The task → Using the data below, return every line that holds the word "Given".

Provided data →
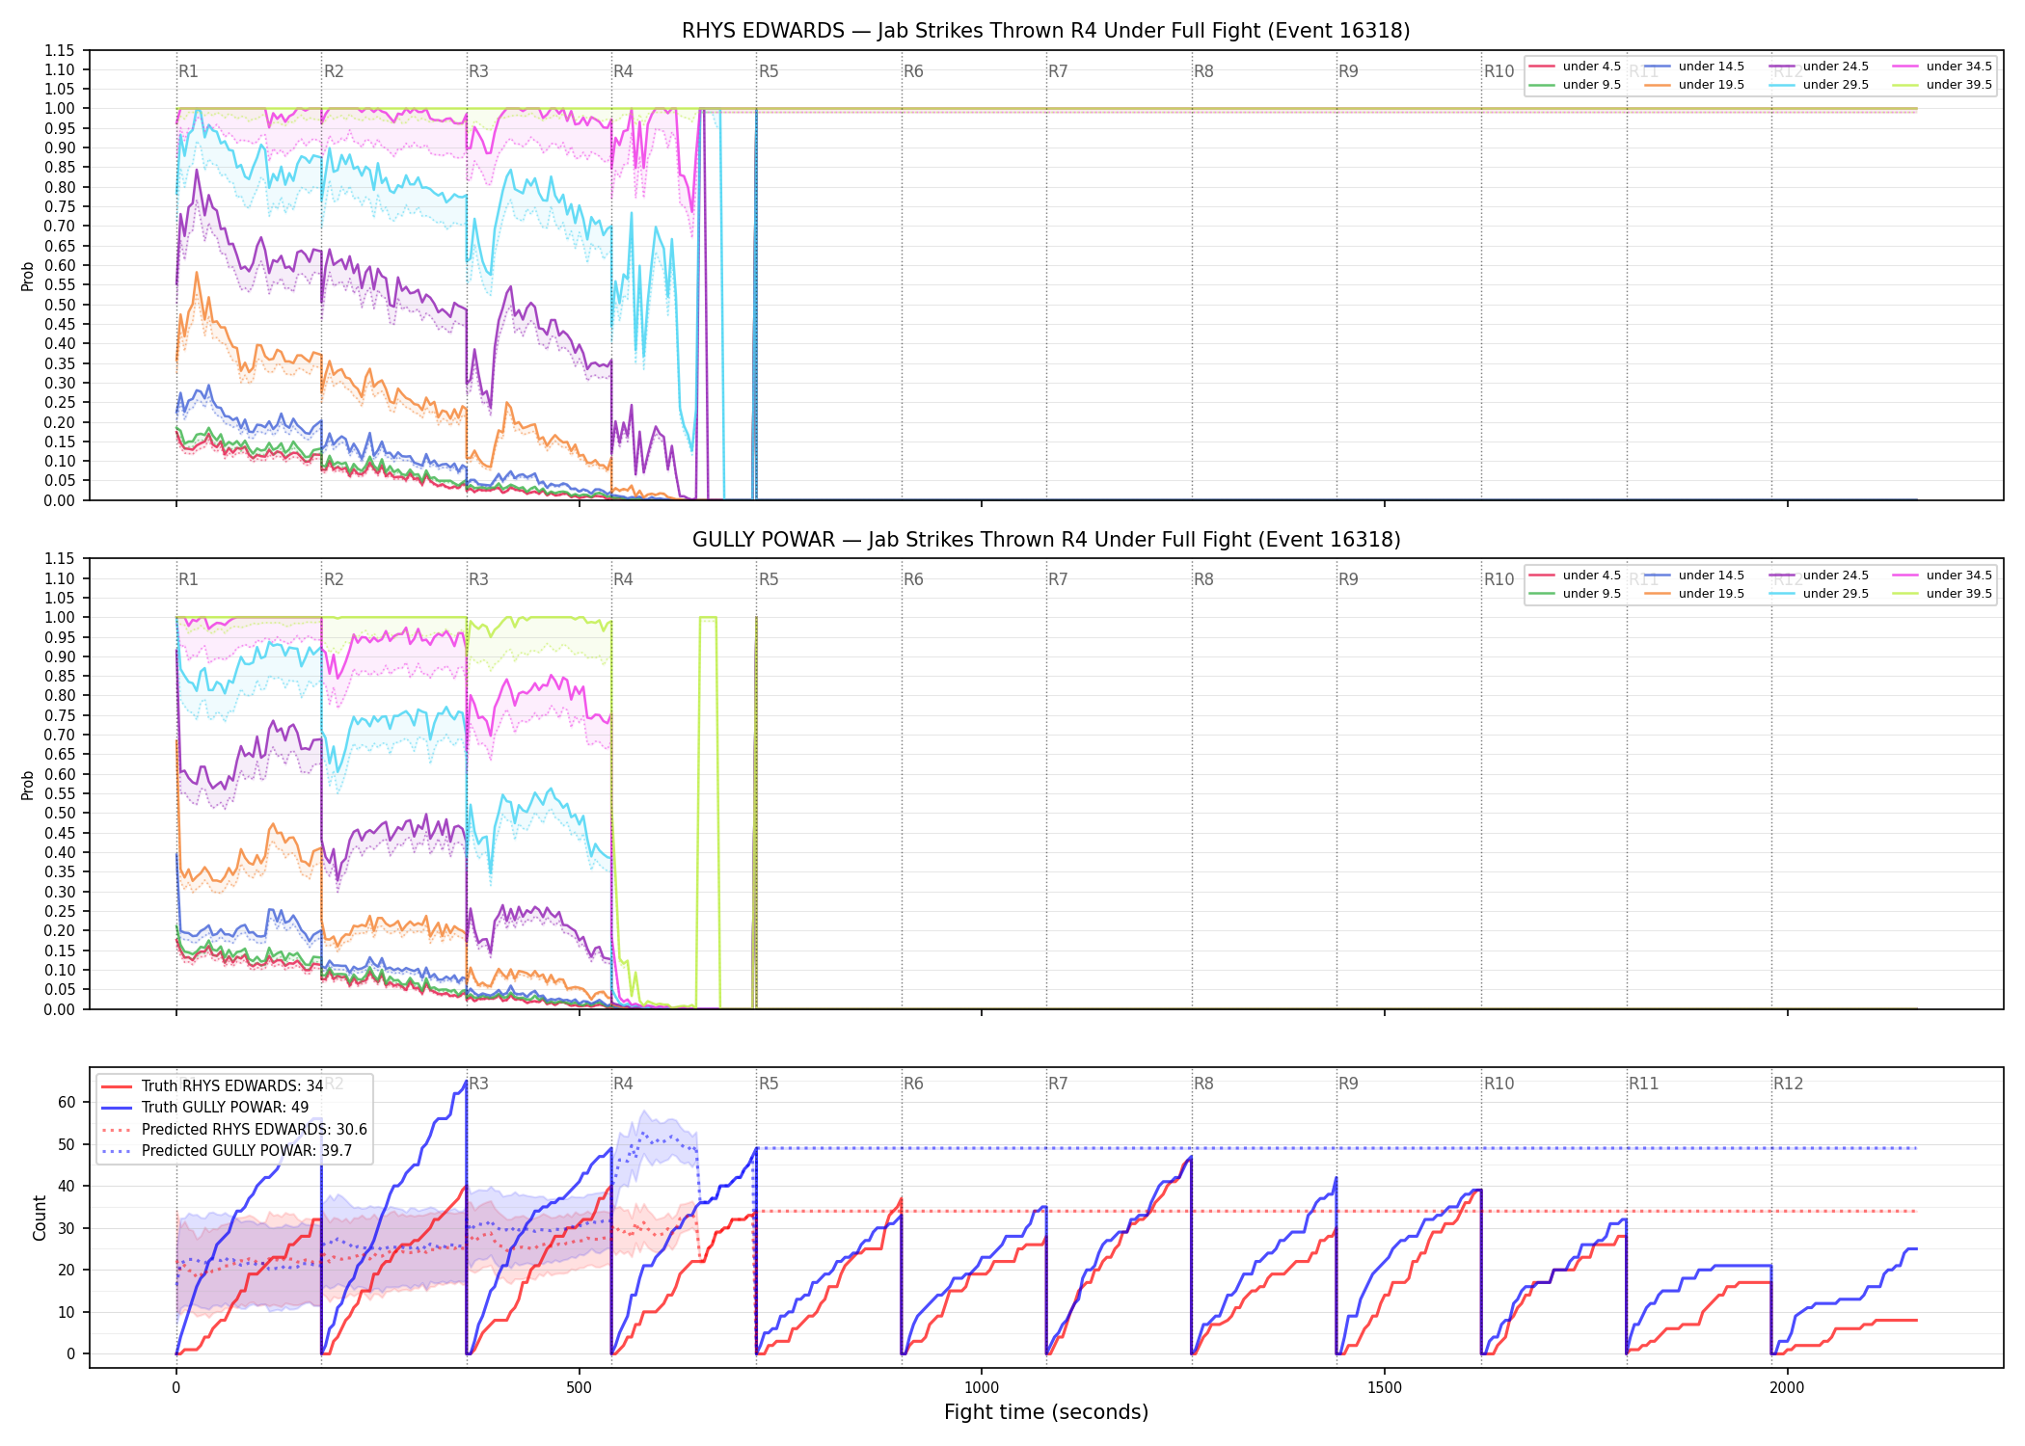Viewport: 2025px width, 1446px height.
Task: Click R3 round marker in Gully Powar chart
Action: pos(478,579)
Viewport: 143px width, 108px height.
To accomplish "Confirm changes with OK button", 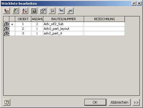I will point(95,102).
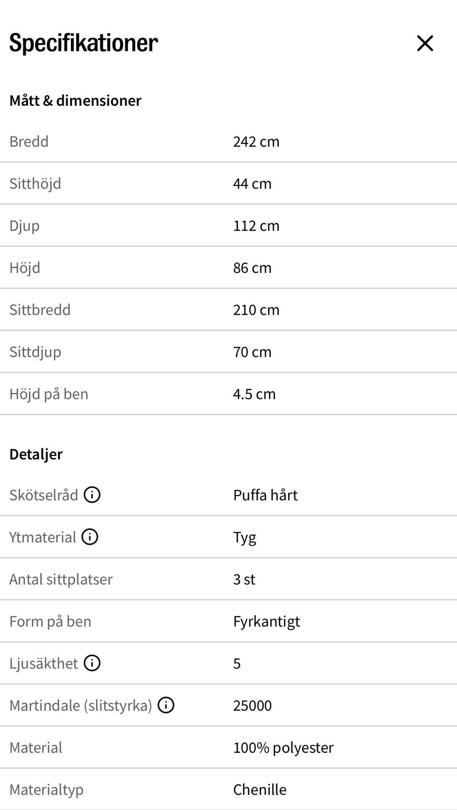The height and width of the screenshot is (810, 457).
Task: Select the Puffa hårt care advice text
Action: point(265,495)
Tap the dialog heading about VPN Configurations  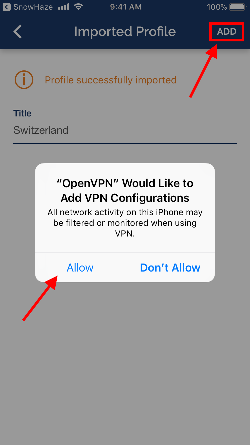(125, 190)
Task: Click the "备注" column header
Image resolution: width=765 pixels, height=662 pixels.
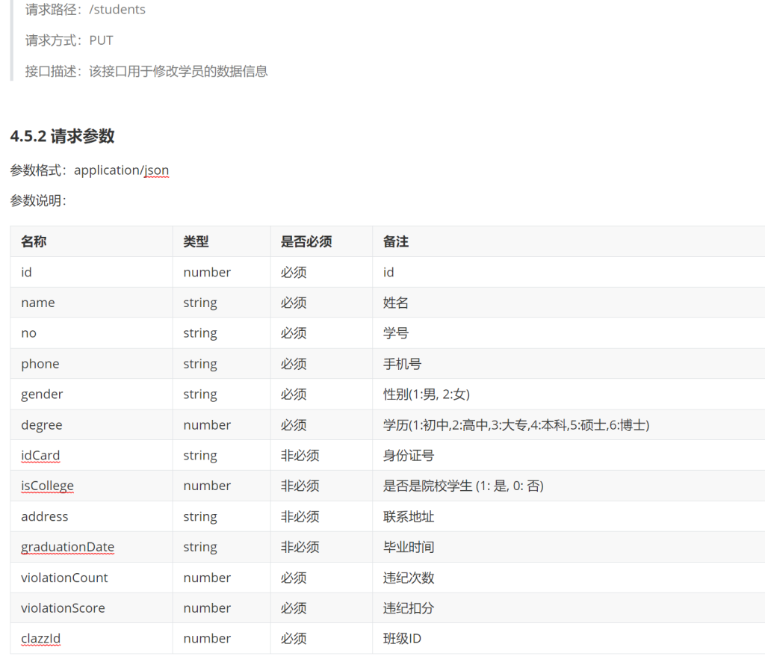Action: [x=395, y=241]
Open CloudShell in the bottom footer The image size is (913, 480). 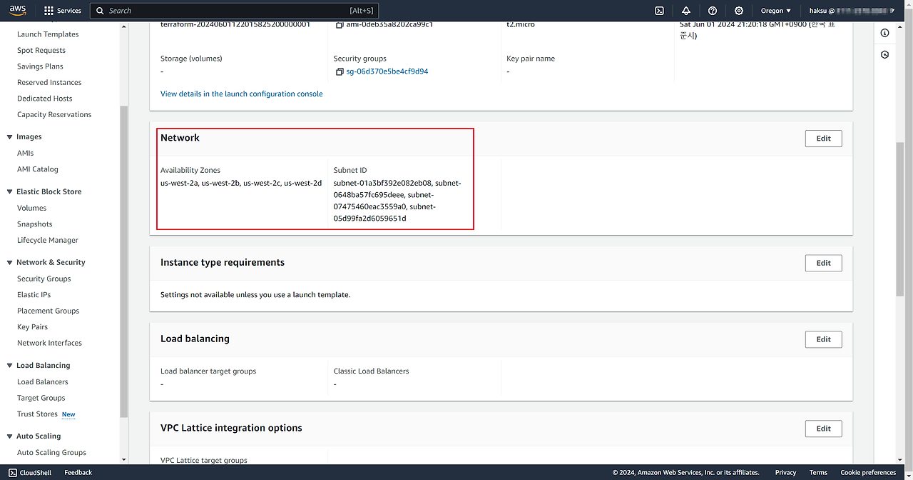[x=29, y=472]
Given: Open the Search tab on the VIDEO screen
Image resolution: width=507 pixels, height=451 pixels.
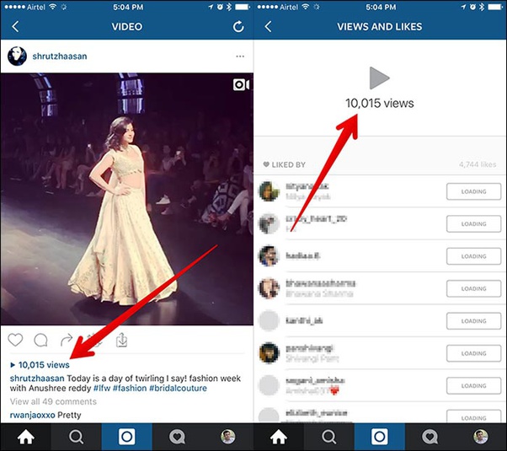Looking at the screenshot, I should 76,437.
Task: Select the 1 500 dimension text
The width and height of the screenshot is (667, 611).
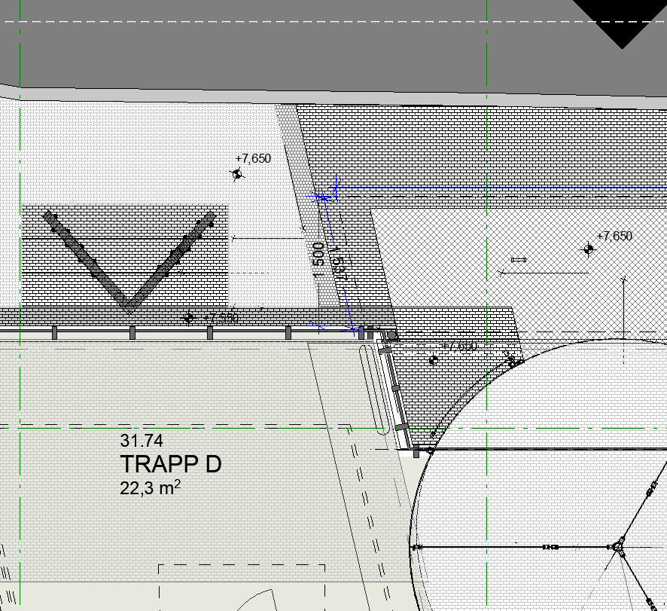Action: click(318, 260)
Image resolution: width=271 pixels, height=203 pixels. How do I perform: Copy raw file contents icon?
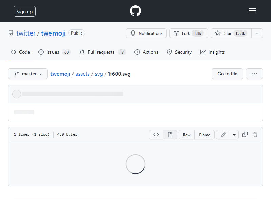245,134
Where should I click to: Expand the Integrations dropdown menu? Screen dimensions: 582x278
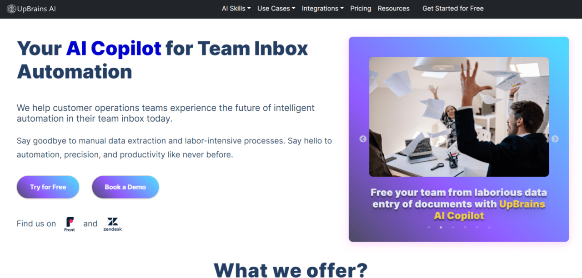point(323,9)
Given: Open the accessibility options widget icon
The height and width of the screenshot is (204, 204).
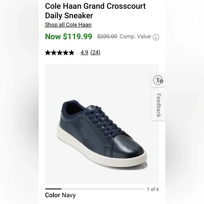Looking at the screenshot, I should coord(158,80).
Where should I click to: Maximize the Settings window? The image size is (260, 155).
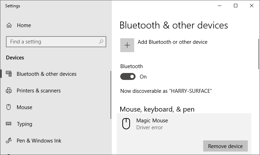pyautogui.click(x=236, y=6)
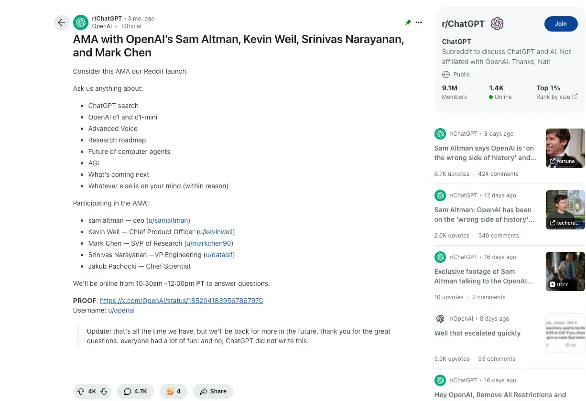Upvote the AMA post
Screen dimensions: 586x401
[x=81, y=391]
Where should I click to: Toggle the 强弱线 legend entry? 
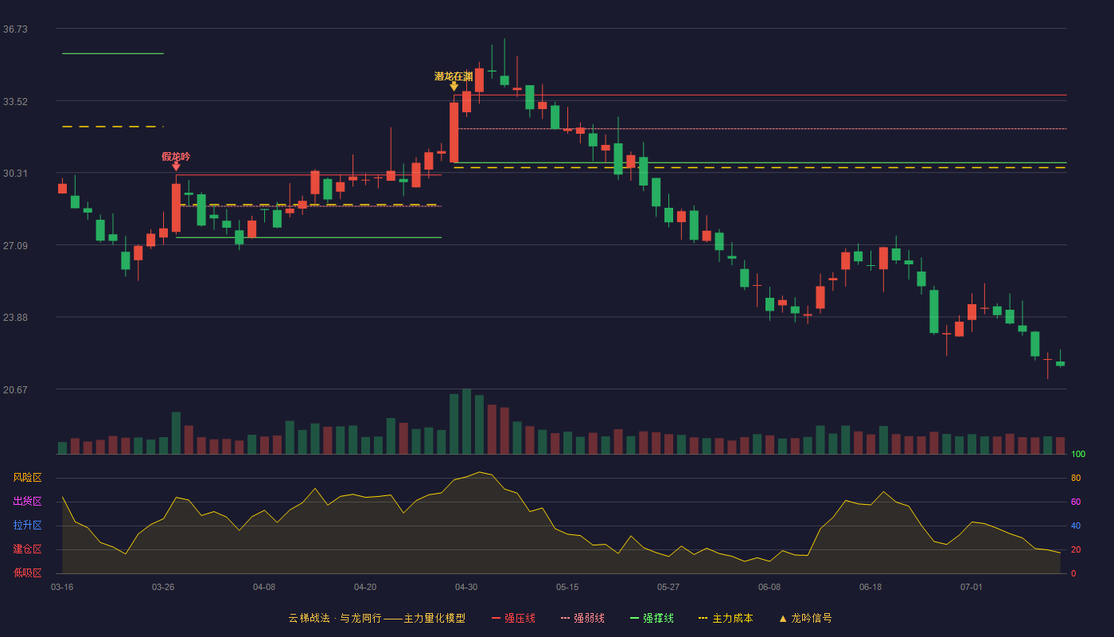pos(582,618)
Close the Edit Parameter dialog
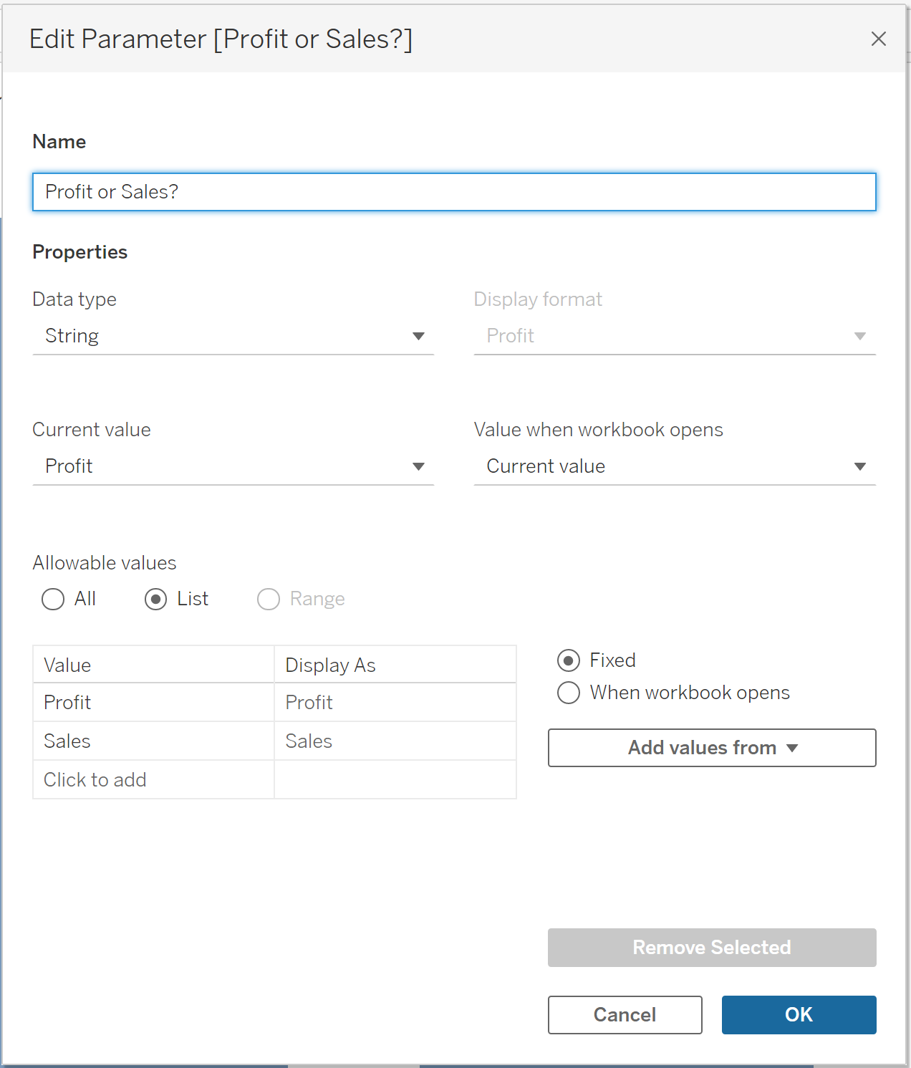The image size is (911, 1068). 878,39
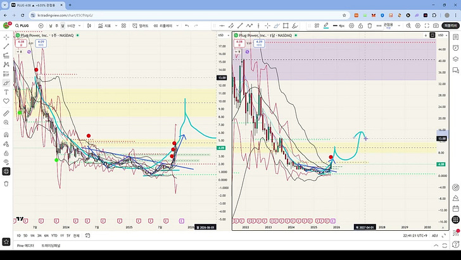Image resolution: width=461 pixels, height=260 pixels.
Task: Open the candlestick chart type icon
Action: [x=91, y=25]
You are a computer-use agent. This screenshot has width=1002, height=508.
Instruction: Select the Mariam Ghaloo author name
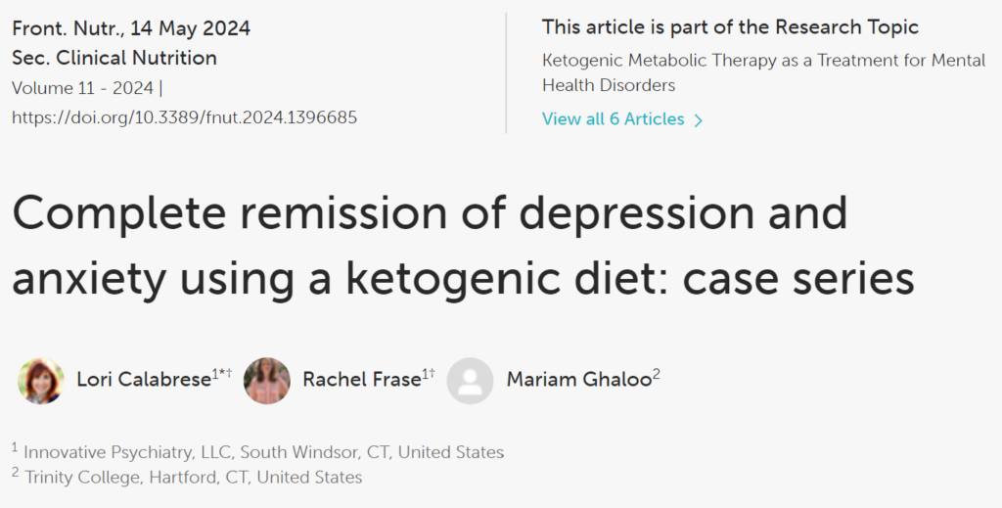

Answer to the exercise →
Given: Open the Search tab on the VIDEO screen
Given: Open the accessibility options widget icon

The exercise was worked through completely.